▶ [Required work]
1. Answer these questions from the article about the CCA's new president.
(a) Whom did Gilbert replace as president?
(b) On what date did he formally take over?
(c) What did he discuss with federal officials on May 9?
2. Write what comes next in the article about the CCA's new president, picking up after its final sentence.
*** Opening Extract to read ***
New president Rodrigue Gilbert says he is taking on the top job at the association ready, willing and able to handle the important job of working closely with the federal government to secure progress on the CCA’s top priority issues.

Gilbert, appointed to the position in January, formally took over May 1, replacing Mary Van Buren, who stepped aside after six years as president to pursue other goals.

That first week he was in his home province of Quebec and met with members of ACQ, Quebec’s construction association. On May 9 Gilbert was in Meech Lake talking to federal officials about the need for immigration reform.

“I’ve been with the CCA for more than six years now,” said Gilbert. “I know the players. I learned about the industry a lot. I have spent a lot of time working on contracts, on procurement, working with local construction associations, having worked with different sectors. I was lucky enough to travel everywhere in Canada. I have a network I could go to in every province.
*** Closing Extract to read ***
*** Opening Records shown ***
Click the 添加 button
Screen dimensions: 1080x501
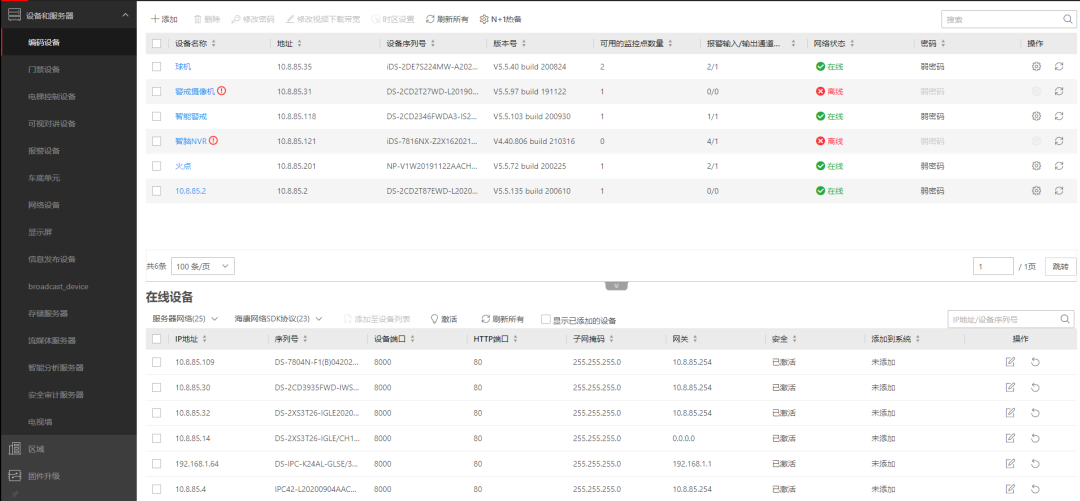click(x=164, y=19)
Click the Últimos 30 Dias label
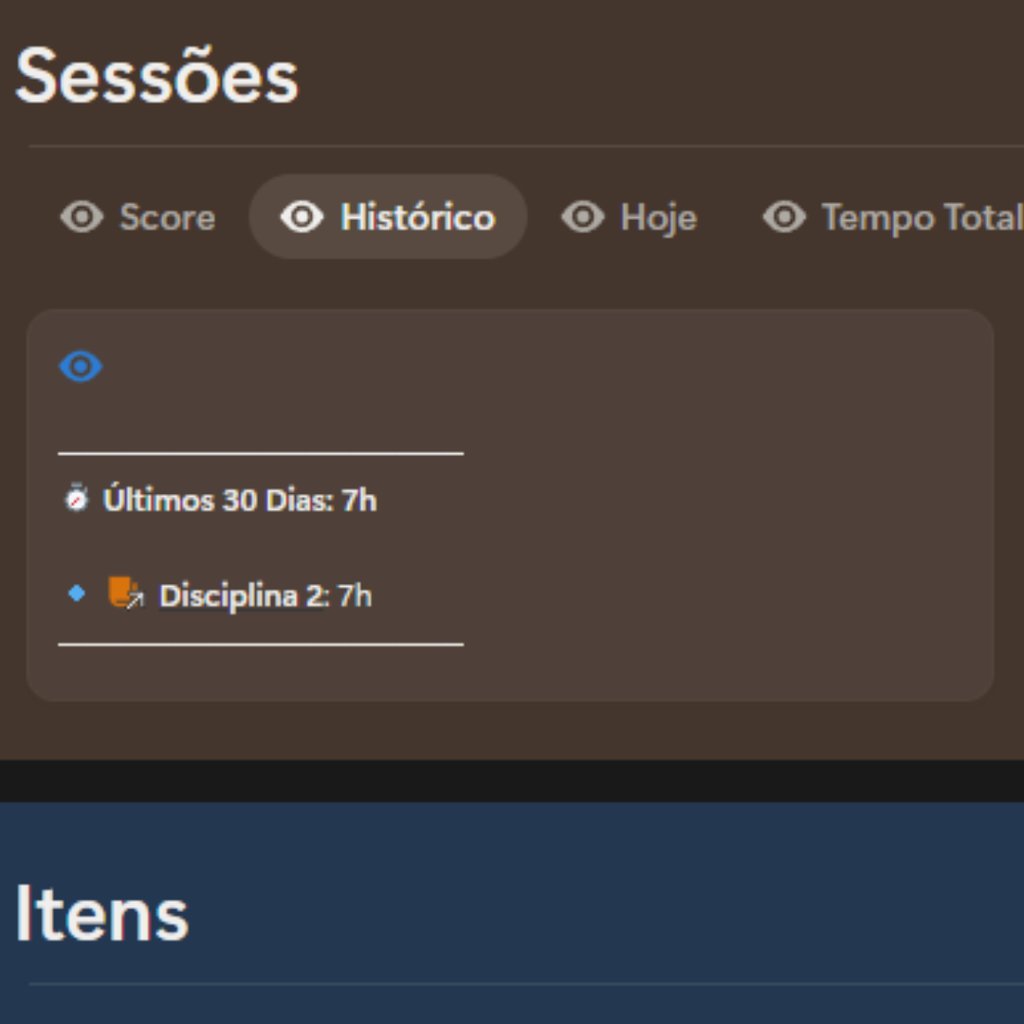This screenshot has width=1024, height=1024. pyautogui.click(x=217, y=500)
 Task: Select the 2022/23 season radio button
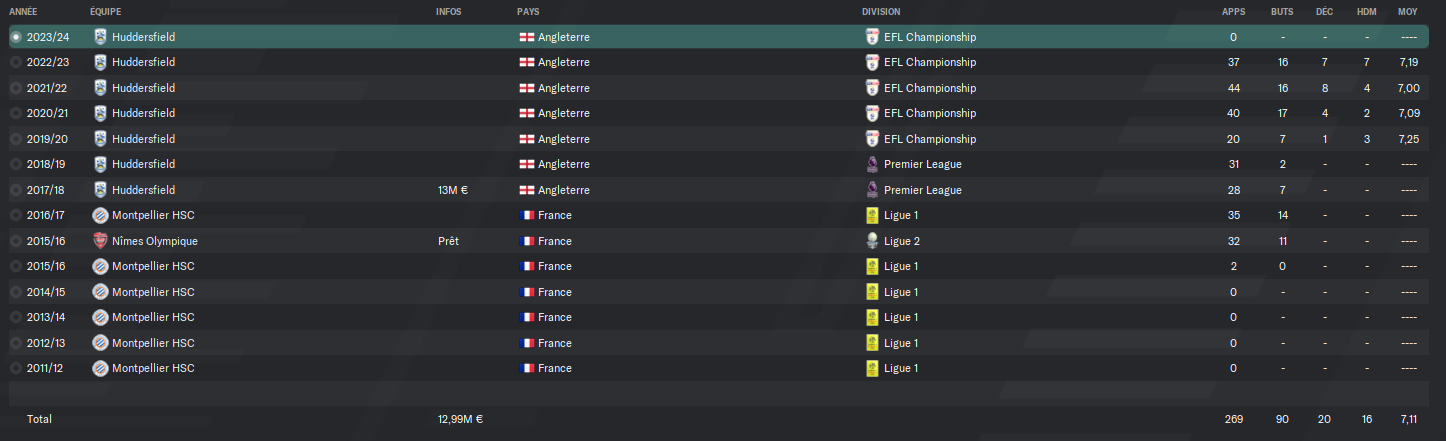coord(15,62)
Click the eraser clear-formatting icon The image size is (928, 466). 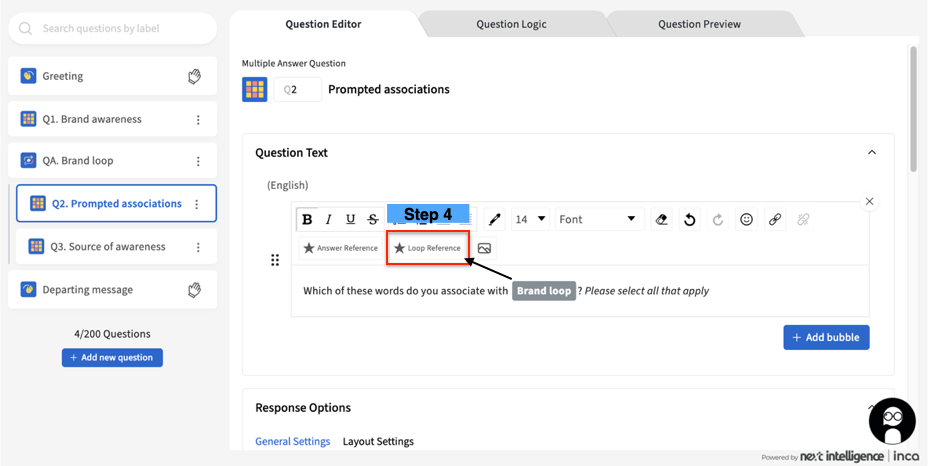661,220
*** Closing Records shown ***
▶ [Answers by item number]
1.
(a) Mary Van Buren
(b) May 1
(c) The need for immigration reform

2.
“So absolutely, advocacy will remain one of our priorities.”

Gilbert came to the CCA from Sussex Strategy Group, where he was senior associate. Prior to that, he ran his own government relations firm. He spent 10 years working in the Jean Chretien government and held senior positions in various federal departments advising ministers.

With the CCA, he played a lead role consulting with the federal government during the pandemic and he was active in modernizing and digitizing the CCDC contract system and the adoption of the SignaSur platform.

“I think one of our biggest wins at CCA, and I’m really proud of that, was our involvement with the federal government during COVID,” said Gilbert. “Not that many people know that, but I was talking to the government basically every morning during COVID making sure everything was in order, that everything was going well.”

As a result, he said, construction was one of the few industries that kept working for the most part, and that was a “big win” for the CCA.


A team player

Asked what his strongest trait is, Gilbert said it’s team play, and gave credit to his predecessor for building and taking advantage of the talent on the CCA staff and throughout the broad network of member organizations.

“I think people would say that I’m a team player,” said Gilbert, who says he was christened Rodrigue because his father was a fan of NHL standout Rod Gilbert. “I always say I’ve been raised in the hockey world, where team is important. You rely on your teammates.”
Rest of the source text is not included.